One day when I was maybe 8 or 9, my grandmother Ethel brought out a box of old photographs and we went through them together. I don’t recall if she did this at my request, or if there was some other reason she took them out. I also don’t have memories of any specific photographs – except for one. It was a picture of her brother William who had died before she was born. For years, I remembered the picture as a little boy sitting on a chair, perhaps with a book, and wearing a cowboy hat, and after my grandparents died and we inherited their photographs, wondered where that photograph of William in his cowboy hat could be.
When I found the photograph in a box of pictures my aunt had discovered in her house, I realized that my memory of the photograph was incorrect – there wasn’t a cowboy hat or a book, nor was it stored in a shiny red box from a department store, as I expected it to be. But thing that must have affected me enough as a child that I remembered this one and only photograph is still there – the smiling face of a happy little boy whose realness seems almost physically palpable more than 90 years after his photograph was taken, probably just months before he died.
I have written before about the fascination that I have with baby pictures of my relatives from long ago – about how there is something almost uncanny in seeing their faces grown small, how something about baby and toddlerhood distills our faces down to the essential familial characteristics, so that a baby picture of my grandfather might not resemble the grandfather I know so much as it reminds me of baby pictures of myself. This phenomenon is precisely why I find this picture of William so very affecting – as much if not more now than when I was 8. It’s because William looks like me, like my sister and brother, like my mom, like a baby that I know.

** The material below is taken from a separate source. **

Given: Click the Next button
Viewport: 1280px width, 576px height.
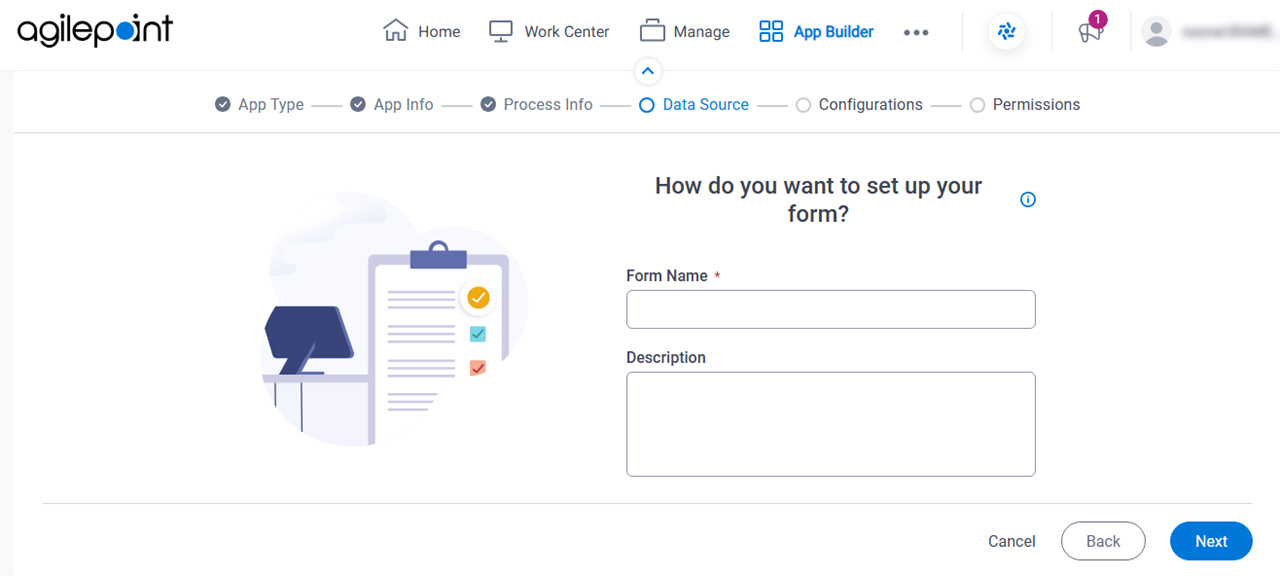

He is at once completely familiar, completely one of us – while at the same time a person we don’t know, a child we never played with. Looking at his picture, I project my own feelings onto him, imagining what it would have been like to lose one of those children I played with, one of the babies I used to take care of, and it makes me unbearably sad.
William died aged 3 years, 5 months and 24 days (according to his obituary) from a case of typhoid fever that brought on meningitis, illness so severe that beating it would have been a miracle. After he died, his mother Anna apparently went into a kind of tailspin, becoming reclusive and constantly ill, overprotective and sad. About the effect William’s death had on his father, Max, or his 10 year old brother Arthur, we can only speculate.
When my grandmother was born 2 years later, she lived a childhood haunted by her mother’s memory of William. Besides the neuroses for safety that governed Ethel’s life, Anna’s anxiety about losing another child was manifested in another way: photographs. From the age of just a few months through toddlerhood, my grandmother’s growth was documented quite regularly in professional studio portraits so that if something were to happen to her, Anna would have multitudes of pictures to remember her by. In them, she looks a lot like William.